Peace activist. Died aged 65

Owen Wilkes, the peace activist who once faced jail for allegedly spying in Scandinavia, has died in Hamilton. He was 65.

Invitations to work at peace research institutes in Norway and Sweden were sparked by the work Wilkes had done on the proposed Omega transmitter station in the South Island, which he believed would make New Zealand a target in a nuclear war.

He went to the International Peace Research Institute in Oslo in 1976, where he studied electronic listening posts in Norway.

One report led to an espionage charge, but the realisation that Wilkes and his colleague were not working for any foreign power meant the two were let off with a fine and a suspended sentence.

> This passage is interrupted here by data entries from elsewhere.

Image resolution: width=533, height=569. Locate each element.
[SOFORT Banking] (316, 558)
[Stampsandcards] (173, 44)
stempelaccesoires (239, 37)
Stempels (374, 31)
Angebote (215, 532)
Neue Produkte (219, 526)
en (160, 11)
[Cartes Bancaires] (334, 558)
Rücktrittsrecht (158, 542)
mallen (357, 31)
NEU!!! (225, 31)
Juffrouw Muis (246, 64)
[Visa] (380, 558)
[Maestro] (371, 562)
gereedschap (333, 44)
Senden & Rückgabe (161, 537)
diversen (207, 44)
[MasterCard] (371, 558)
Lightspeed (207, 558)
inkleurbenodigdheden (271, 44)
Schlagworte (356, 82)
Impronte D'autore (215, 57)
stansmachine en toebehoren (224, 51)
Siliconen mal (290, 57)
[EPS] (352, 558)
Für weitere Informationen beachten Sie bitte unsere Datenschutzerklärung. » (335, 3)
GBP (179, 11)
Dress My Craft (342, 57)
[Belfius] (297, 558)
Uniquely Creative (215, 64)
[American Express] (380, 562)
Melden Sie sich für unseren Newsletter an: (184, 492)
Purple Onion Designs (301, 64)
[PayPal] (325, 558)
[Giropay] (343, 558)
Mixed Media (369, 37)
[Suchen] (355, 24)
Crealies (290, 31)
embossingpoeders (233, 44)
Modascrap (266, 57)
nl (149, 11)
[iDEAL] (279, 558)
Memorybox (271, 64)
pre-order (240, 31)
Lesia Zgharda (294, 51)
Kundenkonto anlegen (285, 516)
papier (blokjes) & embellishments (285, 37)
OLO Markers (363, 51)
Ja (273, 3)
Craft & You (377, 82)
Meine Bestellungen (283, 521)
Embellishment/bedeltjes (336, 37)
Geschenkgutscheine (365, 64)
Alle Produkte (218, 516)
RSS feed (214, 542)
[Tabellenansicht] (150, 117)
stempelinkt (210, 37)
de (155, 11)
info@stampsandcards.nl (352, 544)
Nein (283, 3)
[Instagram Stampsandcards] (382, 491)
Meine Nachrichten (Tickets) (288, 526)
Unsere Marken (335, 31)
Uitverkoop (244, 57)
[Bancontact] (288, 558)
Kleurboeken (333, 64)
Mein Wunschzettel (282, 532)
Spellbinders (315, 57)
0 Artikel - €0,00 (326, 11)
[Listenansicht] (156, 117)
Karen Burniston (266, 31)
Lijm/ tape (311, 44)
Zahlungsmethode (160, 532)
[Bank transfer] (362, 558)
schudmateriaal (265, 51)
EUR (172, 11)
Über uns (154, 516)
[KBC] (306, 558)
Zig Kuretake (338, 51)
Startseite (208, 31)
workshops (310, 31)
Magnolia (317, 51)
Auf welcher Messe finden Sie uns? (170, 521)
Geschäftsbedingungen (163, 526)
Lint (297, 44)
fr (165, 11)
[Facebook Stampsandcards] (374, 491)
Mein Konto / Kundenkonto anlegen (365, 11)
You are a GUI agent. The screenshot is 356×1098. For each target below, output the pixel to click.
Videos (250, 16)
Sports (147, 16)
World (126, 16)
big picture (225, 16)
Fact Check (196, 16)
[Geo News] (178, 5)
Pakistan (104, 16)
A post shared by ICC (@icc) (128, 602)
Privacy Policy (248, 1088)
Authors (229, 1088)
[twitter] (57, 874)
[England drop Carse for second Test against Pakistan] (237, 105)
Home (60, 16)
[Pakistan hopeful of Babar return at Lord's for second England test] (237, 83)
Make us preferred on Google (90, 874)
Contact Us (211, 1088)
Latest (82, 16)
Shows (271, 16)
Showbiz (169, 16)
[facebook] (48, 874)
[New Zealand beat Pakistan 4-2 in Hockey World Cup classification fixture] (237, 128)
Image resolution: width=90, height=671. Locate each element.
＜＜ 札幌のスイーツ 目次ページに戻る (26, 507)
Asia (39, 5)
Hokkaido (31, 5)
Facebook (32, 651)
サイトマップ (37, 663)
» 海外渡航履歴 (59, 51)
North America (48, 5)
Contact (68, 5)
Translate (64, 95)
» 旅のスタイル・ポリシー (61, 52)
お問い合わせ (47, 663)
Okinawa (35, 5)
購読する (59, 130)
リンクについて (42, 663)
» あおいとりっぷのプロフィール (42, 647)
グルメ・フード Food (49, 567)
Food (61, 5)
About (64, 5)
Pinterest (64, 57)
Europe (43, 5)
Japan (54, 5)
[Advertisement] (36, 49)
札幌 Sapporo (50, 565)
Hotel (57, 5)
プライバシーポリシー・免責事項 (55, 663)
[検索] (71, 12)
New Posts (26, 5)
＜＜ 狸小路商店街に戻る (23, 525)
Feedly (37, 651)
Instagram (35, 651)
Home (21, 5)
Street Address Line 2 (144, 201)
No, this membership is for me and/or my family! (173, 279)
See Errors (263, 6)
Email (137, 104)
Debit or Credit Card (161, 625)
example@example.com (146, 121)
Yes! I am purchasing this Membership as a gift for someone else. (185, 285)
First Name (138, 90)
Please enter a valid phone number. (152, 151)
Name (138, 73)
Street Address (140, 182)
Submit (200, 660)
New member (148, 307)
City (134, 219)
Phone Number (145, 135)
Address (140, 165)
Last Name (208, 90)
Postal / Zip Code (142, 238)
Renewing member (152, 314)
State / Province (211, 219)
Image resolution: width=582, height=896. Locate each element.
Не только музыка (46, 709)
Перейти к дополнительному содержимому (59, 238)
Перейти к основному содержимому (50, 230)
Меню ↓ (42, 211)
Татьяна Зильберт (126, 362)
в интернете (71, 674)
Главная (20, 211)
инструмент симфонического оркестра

Wilkes then took up a job with the Stockholm International Peace Research Institute, but by 1981 he was in trouble again, this time with Swedish authorities accusing him of improperly acquiring classified information on Swedish defence.

He was sentenced to six months in prison. On appeal the sentence was commuted to deportation and a ban on his returning to Sweden for 10 years.

So in 1982 he came home, to find the solar-powered house he had built near Punakaiki on the West Coast, one of the first in the country, had been pulled down by the Buller County Council because it did not have a permit.

Wilkes was born in Christchurch, the son of a grocer. He moved to a farm near Karamea in 1983 and took up bee-keeping, but achieved prominence again the next year when it was discovered that Customs had opened packages sent to Wilkes from overseas and forwarded the contents to the Security Intelligence Service.

Nothing to threaten national security was found.

Claims by Wilkes in the early 1980s that the communications centre at Tangimoana in the lower North Island was actually an electronic spy station and part of an American worldwide network were immediately denied by the Government. Activists to this day are calling for the closure of Tangimoana and Waihopai base near Blenheim, another suspected spy base.

Wilkes moved to Hamilton in the early 1990s and rediscovered a lifelong passion for archaeology. He worked for the Department of Conservation, researching pre-European settlements in the western King Country.

Author and researcher Nicky Hager yesterday described Wilkes as a genuinely exceptional New Zealander, "partly because of his independence but also because of his ability to research and articulate ideas not yet understood. He is very widely respected by all sorts of ordinary people".